In societies where there are different kinds of people, one group is usually larger or
more powerful than the others. Generally, societies consist of a dominant culture, subcultures,
and countercultures.
Dominant Culture
The dominant culture in a society is the group whose members are in the
majority or who wield more power than other groups. In the United States, the
dominant culture is that of white, middle-class, Protestant people of northern European
descent. There are more white people here than African Americans, Latinos, Asian Americans, or
Native Americans, and there are more middle-class people than there are rich or poor people.
Subculture
A subculture is a group that lives differently from, but not opposed to,
the dominant culture. A subculture is a culture within a culture. For example, Jews form a
subculture in the largely Christian United States. Catholics also form a subculture, since the
majority of Americans are Protestant. Members of these subcultures do belong to the dominant
culture but also have a material and nonmaterial culture specific to their subcultures.
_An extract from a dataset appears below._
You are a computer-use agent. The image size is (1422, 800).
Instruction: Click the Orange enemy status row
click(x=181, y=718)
Religion is not the only defining aspect of a subculture. The following elements can
also define a subculture:
- Occupation
- Financial status
- Political ideals
- Sexual orientation
- Age
- Geographical location
- Hobbies
W. E. B. Du Bois
One important theorist of subcultures was W. E. B. Du Bois. The first
African American to receive a Ph.D. from Harvard University, Du Bois was one of the most
renowned sociologists of race relations in the United States. He described racism as the
predominant problem that American culture faced in the twentieth century. He paid special
attention to the effects of what he called the “color line” in America and studied the impact
of racism on both whites and blacks.
Counterculture
A counterculture is a subculture that opposes the dominant culture. For
example, the hippies of the 1960s were a counterculture, as they opposed the core values held
by most citizens of the United States. Hippies eschewed material possessions and the
accumulation of wealth, rejected the traditional marriage norm, and espoused what they called
free love, which was basically the freedom to have sex outside of marriage.
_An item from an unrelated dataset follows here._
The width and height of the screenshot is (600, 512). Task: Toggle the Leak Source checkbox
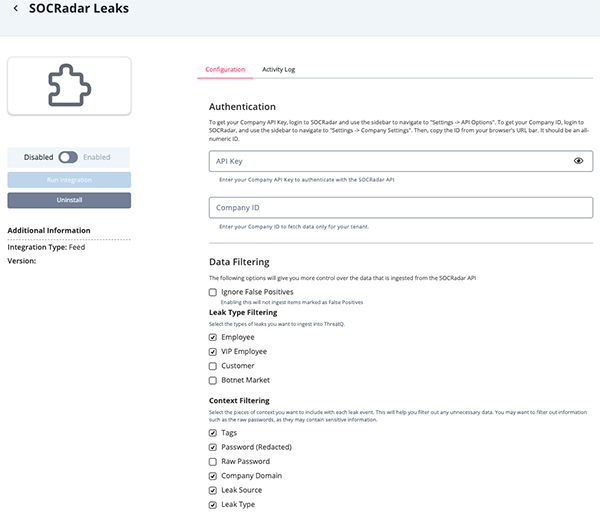[213, 490]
Though hippies were generally peaceful, they opposed almost everything the dominant culture
stood for.
Not all countercultures are nonviolent. In 1995, the federal building in Oklahoma
City, Oklahoma, was blown up, killing 168 people and injuring many others. That horrific crime
brought to light the existence of another counterculture in the United States: rural militias.
While such groups go by several names, their members tend to be people who despise the U.S.
government for what they see as its interference in the lives of citizens.